--- Data ---
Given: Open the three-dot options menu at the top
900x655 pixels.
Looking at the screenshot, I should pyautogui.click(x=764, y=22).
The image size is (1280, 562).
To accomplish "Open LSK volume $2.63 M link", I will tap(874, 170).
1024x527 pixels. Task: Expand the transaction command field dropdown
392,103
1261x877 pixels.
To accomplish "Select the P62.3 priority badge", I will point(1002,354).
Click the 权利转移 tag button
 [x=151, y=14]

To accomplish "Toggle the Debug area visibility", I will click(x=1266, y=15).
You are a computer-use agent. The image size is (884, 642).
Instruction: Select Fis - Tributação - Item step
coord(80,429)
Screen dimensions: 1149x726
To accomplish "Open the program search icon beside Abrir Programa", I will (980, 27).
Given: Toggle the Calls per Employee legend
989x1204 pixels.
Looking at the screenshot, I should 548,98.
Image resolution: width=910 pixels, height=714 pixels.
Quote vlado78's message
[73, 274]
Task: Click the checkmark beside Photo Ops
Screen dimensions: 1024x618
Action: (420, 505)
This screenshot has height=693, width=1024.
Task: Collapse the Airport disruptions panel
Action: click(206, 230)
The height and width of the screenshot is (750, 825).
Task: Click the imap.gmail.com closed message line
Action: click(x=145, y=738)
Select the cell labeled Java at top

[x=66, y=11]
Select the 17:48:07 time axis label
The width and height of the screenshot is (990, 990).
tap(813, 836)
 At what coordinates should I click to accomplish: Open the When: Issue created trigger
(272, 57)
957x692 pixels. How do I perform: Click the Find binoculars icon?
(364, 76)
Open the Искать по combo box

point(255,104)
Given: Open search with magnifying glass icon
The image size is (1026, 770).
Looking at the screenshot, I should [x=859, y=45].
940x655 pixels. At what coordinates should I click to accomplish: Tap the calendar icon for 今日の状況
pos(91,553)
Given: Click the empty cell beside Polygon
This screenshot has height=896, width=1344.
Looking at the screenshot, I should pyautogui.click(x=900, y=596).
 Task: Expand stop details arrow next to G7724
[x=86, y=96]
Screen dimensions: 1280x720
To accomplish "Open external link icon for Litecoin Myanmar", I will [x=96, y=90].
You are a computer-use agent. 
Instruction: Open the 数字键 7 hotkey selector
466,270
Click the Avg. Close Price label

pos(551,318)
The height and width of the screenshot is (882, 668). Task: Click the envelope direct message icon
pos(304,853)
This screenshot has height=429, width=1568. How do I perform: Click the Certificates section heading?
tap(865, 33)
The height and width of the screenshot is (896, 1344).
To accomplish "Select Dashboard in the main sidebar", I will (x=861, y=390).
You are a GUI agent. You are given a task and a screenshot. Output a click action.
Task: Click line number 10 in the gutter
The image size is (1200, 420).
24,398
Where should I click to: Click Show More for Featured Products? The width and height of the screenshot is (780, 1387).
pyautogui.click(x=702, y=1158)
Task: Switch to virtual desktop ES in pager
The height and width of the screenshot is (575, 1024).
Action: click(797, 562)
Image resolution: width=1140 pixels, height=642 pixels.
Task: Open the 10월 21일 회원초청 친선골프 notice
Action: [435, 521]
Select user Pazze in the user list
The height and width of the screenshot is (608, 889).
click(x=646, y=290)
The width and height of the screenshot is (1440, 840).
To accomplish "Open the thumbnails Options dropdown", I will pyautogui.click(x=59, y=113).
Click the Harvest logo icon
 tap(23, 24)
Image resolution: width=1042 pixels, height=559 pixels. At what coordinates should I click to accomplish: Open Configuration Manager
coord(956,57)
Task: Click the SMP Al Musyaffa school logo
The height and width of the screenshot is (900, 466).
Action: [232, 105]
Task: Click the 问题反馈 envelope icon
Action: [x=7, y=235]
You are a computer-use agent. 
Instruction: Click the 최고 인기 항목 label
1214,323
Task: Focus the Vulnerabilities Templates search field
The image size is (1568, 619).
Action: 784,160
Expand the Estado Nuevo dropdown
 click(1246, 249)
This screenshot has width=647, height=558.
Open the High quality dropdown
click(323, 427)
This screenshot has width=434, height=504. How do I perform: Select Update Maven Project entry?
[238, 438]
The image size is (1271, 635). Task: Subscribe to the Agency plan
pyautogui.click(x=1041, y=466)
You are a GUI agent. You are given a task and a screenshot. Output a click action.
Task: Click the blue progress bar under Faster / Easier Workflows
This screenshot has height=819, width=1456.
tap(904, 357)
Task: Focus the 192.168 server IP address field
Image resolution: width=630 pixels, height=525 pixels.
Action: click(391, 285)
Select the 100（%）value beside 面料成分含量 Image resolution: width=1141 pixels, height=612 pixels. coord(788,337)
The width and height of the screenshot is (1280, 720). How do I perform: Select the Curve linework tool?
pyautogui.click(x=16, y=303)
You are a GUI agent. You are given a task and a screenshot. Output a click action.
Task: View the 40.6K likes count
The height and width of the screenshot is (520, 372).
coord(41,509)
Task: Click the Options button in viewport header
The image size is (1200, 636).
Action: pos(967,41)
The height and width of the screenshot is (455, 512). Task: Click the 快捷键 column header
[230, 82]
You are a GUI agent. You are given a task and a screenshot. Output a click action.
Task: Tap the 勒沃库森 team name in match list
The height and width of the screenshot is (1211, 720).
---
#### Exercise brief:
Transcribe the entire listing without a single omission.

#### Reply:
Given: Open the three-dot options menu at the top
900x655 pixels.
Looking at the screenshot, I should pyautogui.click(x=764, y=22).
The image size is (1280, 562).
To accomplish "Open LSK volume $2.63 M link", I will tap(874, 170).
1024x527 pixels. Task: Expand the transaction command field dropdown
392,103
1261x877 pixels.
To accomplish "Select the P62.3 priority badge", I will point(1002,354).
Click the 权利转移 tag button
 [x=151, y=14]

To accomplish "Toggle the Debug area visibility", I will click(x=1266, y=15).
You are a computer-use agent. The image size is (884, 642).
Instruction: Select Fis - Tributação - Item step
coord(80,429)
Screen dimensions: 1149x726
To accomplish "Open the program search icon beside Abrir Programa", I will (980, 27).
Given: Toggle the Calls per Employee legend
989x1204 pixels.
Looking at the screenshot, I should 548,98.
Image resolution: width=910 pixels, height=714 pixels.
Quote vlado78's message
[73, 274]
Task: Click the checkmark beside Photo Ops
Screen dimensions: 1024x618
Action: (420, 505)
This screenshot has height=693, width=1024.
Task: Collapse the Airport disruptions panel
Action: click(206, 230)
The height and width of the screenshot is (750, 825).
Task: Click the imap.gmail.com closed message line
Action: click(x=145, y=738)
Select the cell labeled Java at top

[x=66, y=11]
Select the 17:48:07 time axis label
The width and height of the screenshot is (990, 990).
tap(813, 836)
 At what coordinates should I click to accomplish: Open the When: Issue created trigger
(272, 57)
957x692 pixels. How do I perform: Click the Find binoculars icon?
(364, 76)
Open the Искать по combo box

point(255,104)
Given: Open search with magnifying glass icon
The image size is (1026, 770).
Looking at the screenshot, I should [x=859, y=45].
940x655 pixels. At what coordinates should I click to accomplish: Tap the calendar icon for 今日の状況
pos(91,553)
Given: Click the empty cell beside Polygon
This screenshot has height=896, width=1344.
Looking at the screenshot, I should pyautogui.click(x=900, y=596).
 Task: Expand stop details arrow next to G7724
[x=86, y=96]
Screen dimensions: 1280x720
To accomplish "Open external link icon for Litecoin Myanmar", I will [x=96, y=90].
You are a computer-use agent. 
Instruction: Open the 数字键 7 hotkey selector
466,270
Click the Avg. Close Price label

pos(551,318)
The height and width of the screenshot is (882, 668). Task: Click the envelope direct message icon
pos(304,853)
This screenshot has height=429, width=1568. How do I perform: Click the Certificates section heading?
tap(865, 33)
The height and width of the screenshot is (896, 1344).
To accomplish "Select Dashboard in the main sidebar", I will (x=861, y=390).
You are a GUI agent. You are given a task and a screenshot. Output a click action.
Task: Click line number 10 in the gutter
The image size is (1200, 420).
24,398
Where should I click to: Click Show More for Featured Products? The width and height of the screenshot is (780, 1387).
pyautogui.click(x=702, y=1158)
Task: Switch to virtual desktop ES in pager
The height and width of the screenshot is (575, 1024).
Action: click(797, 562)
Image resolution: width=1140 pixels, height=642 pixels.
Task: Open the 10월 21일 회원초청 친선골프 notice
Action: [435, 521]
Select user Pazze in the user list
The height and width of the screenshot is (608, 889).
click(x=646, y=290)
The width and height of the screenshot is (1440, 840).
To accomplish "Open the thumbnails Options dropdown", I will pyautogui.click(x=59, y=113).
Click the Harvest logo icon
 tap(23, 24)
Image resolution: width=1042 pixels, height=559 pixels. At what coordinates should I click to accomplish: Open Configuration Manager
coord(956,57)
Task: Click the SMP Al Musyaffa school logo
The height and width of the screenshot is (900, 466).
Action: [232, 105]
Task: Click the 问题反馈 envelope icon
Action: [x=7, y=235]
You are a computer-use agent. 
Instruction: Click the 최고 인기 항목 label
1214,323
Task: Focus the Vulnerabilities Templates search field
The image size is (1568, 619).
Action: 784,160
Expand the Estado Nuevo dropdown
 click(1246, 249)
This screenshot has width=647, height=558.
Open the High quality dropdown
click(323, 427)
This screenshot has width=434, height=504. How do I perform: Select Update Maven Project entry?
[238, 438]
The image size is (1271, 635). Task: Subscribe to the Agency plan
pyautogui.click(x=1041, y=466)
You are a GUI agent. You are given a task and a screenshot. Output a click action.
Task: Click the blue progress bar under Faster / Easier Workflows
This screenshot has height=819, width=1456.
tap(904, 357)
Task: Focus the 192.168 server IP address field
Image resolution: width=630 pixels, height=525 pixels.
Action: click(391, 285)
Select the 100（%）value beside 面料成分含量 Image resolution: width=1141 pixels, height=612 pixels. coord(788,337)
The width and height of the screenshot is (1280, 720). How do I perform: Select the Curve linework tool?
pyautogui.click(x=16, y=303)
You are a GUI agent. You are given a task and a screenshot. Output a click action.
Task: View the 40.6K likes count
The height and width of the screenshot is (520, 372).
coord(41,509)
Task: Click the Options button in viewport header
The image size is (1200, 636).
Action: pos(967,41)
The height and width of the screenshot is (455, 512). Task: Click the 快捷键 column header
[230, 82]
You are a GUI agent. You are given a task and a screenshot. Output a click action.
Task: Tap the 勒沃库森 team name in match list
The height and width of the screenshot is (1211, 720).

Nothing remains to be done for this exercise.